To reinvigorate any discourse, any field of study, requires moving outside of the established boundaries—not just to walk on the outside, not just to take a different perspective, but to see more clearly how inside and outside function in relation to each other; to try to understand how these spaces and the boundaries between them were established and have been maintained; and to set about reconfiguring those spaces and boundaries. Bruce Johnson says that the point of his study of the jazz diaspora “is to get outside the closed room of the established jazz narrative, enclosed by such boundaries as blackness, masculinity, canonical aesthetics and textuality” (Johnson, 2020: 8). Heretical as it may seem to pursue a framing of jazz outside of the category of blackness, Johnson's move may help us think about the relationship between jazz and blackness more carefully and deeply. Precisely because I am invested in the idea of jazz's blackness (its cultural and aesthetic blackness, I mean, which is not to say that only black people can play it or understand it), it helps me a great deal to ponder (if not to be comfortable with) Johnson's argument that “especially in the 1920s, jazz was to a significant degree the invention of diasporic discourses and practices of non-African-Americans” (Johnson, 2020: 16).

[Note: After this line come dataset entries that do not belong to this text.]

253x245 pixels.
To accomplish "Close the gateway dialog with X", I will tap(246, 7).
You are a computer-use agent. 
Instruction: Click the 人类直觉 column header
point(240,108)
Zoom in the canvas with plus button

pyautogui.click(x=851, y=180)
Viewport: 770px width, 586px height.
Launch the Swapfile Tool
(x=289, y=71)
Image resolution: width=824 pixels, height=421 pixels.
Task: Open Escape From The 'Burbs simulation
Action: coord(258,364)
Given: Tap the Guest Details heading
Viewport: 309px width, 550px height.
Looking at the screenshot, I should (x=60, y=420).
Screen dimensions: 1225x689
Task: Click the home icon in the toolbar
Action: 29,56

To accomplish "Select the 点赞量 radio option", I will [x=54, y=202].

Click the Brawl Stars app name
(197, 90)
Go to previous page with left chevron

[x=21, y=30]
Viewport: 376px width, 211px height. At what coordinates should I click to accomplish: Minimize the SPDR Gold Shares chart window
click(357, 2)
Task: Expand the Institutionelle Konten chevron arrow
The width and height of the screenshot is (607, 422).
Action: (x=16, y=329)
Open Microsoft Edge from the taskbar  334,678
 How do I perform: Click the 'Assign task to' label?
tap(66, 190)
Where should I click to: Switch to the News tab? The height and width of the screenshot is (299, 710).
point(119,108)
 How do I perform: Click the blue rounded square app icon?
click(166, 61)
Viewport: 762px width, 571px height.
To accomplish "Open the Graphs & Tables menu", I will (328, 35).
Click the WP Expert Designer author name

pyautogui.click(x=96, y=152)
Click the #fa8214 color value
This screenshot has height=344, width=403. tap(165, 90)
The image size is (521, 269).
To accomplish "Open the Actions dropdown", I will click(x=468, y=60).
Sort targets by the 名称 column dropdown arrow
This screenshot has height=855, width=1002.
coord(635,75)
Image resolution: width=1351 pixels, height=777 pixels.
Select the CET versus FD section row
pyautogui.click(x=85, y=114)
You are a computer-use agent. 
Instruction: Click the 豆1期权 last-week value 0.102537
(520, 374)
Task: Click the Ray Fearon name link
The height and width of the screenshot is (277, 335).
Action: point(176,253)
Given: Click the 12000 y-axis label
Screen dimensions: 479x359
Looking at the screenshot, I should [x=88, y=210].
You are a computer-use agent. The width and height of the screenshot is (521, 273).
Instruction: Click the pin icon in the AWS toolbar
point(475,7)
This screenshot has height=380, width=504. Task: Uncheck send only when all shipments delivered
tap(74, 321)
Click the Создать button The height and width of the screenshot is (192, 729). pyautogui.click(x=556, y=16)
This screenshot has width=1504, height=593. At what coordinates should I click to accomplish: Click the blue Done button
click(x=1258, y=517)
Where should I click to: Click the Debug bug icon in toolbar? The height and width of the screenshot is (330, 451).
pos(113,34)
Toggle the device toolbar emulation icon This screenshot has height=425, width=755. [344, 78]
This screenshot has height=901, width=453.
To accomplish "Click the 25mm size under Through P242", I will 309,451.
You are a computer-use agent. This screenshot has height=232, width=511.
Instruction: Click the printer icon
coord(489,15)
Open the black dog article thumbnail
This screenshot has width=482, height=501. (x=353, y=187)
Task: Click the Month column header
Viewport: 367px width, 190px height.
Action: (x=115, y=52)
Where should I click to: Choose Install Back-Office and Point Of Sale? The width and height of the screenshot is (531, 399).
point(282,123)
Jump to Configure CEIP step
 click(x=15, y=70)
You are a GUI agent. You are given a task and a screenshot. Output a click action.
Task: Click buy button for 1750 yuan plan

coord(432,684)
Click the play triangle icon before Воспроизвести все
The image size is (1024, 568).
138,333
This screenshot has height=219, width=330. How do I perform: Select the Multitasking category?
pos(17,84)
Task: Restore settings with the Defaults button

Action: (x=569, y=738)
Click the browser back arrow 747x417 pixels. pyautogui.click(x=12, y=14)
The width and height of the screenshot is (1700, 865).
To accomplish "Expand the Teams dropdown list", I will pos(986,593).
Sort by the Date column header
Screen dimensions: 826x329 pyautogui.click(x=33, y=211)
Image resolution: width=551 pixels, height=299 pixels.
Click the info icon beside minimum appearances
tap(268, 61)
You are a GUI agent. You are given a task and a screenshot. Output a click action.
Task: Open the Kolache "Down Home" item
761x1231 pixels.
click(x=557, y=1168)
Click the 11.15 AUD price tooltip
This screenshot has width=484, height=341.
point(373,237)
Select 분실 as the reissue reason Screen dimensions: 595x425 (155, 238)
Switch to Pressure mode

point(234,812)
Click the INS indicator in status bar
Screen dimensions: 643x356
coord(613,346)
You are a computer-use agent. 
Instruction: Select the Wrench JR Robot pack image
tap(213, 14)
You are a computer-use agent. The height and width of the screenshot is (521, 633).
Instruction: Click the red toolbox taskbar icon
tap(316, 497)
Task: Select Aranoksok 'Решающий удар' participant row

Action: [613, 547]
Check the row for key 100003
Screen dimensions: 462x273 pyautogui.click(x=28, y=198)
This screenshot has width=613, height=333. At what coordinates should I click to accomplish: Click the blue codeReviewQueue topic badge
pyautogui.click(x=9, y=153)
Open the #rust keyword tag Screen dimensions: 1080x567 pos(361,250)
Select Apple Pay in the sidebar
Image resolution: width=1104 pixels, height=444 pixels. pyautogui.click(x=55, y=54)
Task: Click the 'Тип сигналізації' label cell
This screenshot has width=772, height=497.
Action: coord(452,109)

What are the closed rooms, the inside and the outside, the still-to-be-mapped spaces of the Italy we wish to know and to dream? What part of that Italy is the creation of non-Italians and yet-to-be Italians? Who are the strangers in the village, the stranieri nel villagio, who embody that Italy? Are they Ethiopian, Somali, and Libyan immigrants, or are they the descendants of emigrants to Australia, Argentina, Brazil, Uruguay, and Canada? Are they young guidos and guidettes cavorting on the Jersey Shore? Do they say capicola or gabagool? Are they faithful dues-paying members of their regional Dante Alighieri Society or are they more invested in finding out actor Dante Basco's ethnicity? If the Italy we wish to recover or to create is centered not on any one canon of art, literature, and music, where should it be centered? If the term Italian diaspora implies a one-way flow of cultural traffic from center to margins, and for that reason reinforces the very politics we are trying to interrogate, would we do better with a term like “polyspora” (Johnson, 2020: 17)? How would that change the way we think about (and name) our courses and our departments?
We know that Italy—like jazz—is a global entity that cannot be contained by the simple idea of a geographically enclosed nation. The transnational turn has opened a door out of that closed room. We have just begun to see the capacious space that lies beyond.